Black women socialized in the American South are having a very specific experience; one rooted in the fusion of traditional Victorian morals with the ravages of chattel slavery, forging a survival strategy of intentional invisibility. The American South is often referred to as the “Bible Belt”, a reference to the conservative religious interpretations, which have an impact on Black women socially, how we organize, and advocate for ourselves.
In considering this intentional invisibility as a method of coping with the dangerous positions in which our Black (appropriate for overuse) female (service, ever-giving) bodies (tool for release and other-pleasure) place us; Black femaleness becomes a required performance passed from one generation of Black women to the next.

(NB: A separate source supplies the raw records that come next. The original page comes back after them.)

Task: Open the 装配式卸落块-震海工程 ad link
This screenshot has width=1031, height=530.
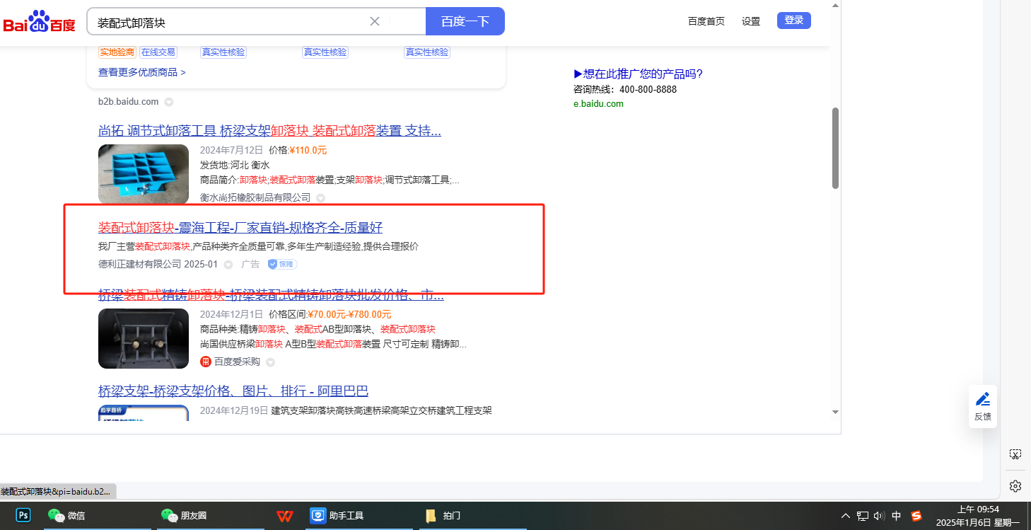Action: click(240, 227)
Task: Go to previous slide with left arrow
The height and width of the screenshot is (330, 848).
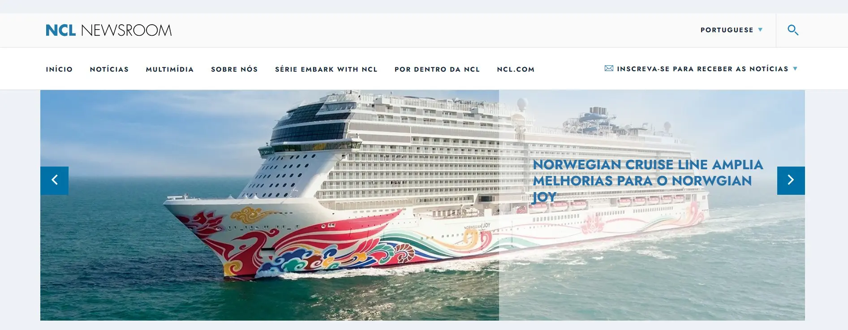Action: [54, 180]

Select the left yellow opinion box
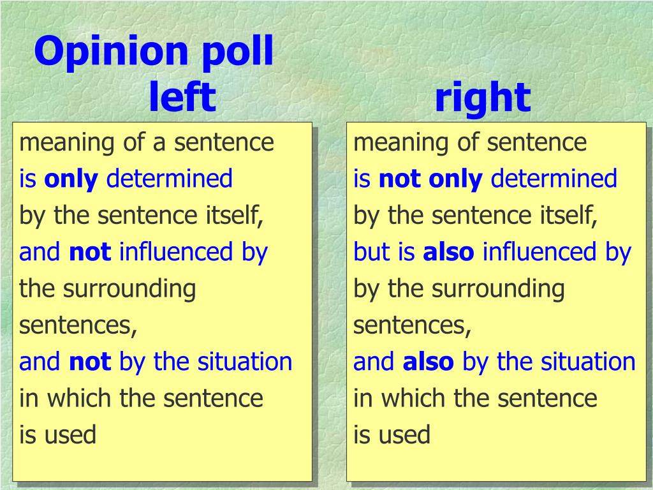click(162, 302)
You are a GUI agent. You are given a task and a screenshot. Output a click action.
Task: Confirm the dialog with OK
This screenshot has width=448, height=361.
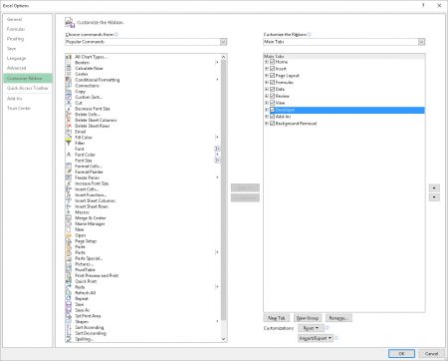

Audre Lorde writes in Eye to Eye: Black Women, Hatred, and Anger “… survival is the greatest gift of love. Sometimes, for Black mothers, it is the only gift possible, and the tenderness gets lost.” She explains the survival training further. “Black women give our children forth into a hatred that seared our own young days with bewilderment, hoping we have taught them something they can use to fashion their own new and less costly pathways to survival.”
Invisibility as a survival strategy, was and is a way to negotiate the fact that rape and domestic violence were and are very real threats on the livelihood of Black women. Black women mastered the seen and unseen, to have to separate selves. A self for her own, and a self to be consumed daily by the intersecting oppressions that demand her labor, creativity, and spirit.
Historically, if Black women were to thrive economically, and by thriving, having the means to attain food, shelter and clothing for themselves, they had to work for or in some way interact with whites. Domestic work for Black women in white homes was a primary source of income. Therefore, Black women developed safety strategies for themselves and had to develop a method of translating these survival methods to their daughters.
Historian Darlene Clark Hine explains this adaptation to life in the U.S. post-slavery in her essay “Culture of Dissemblance” included in her book Hine Sight: Black Women and the re-construction of American history. Selected quotes are below.
“One of the most remarked upon but least analyzed themes in the history of southern black women deals with the vulnerability and powerlessness as victims of rape and domestic violence.”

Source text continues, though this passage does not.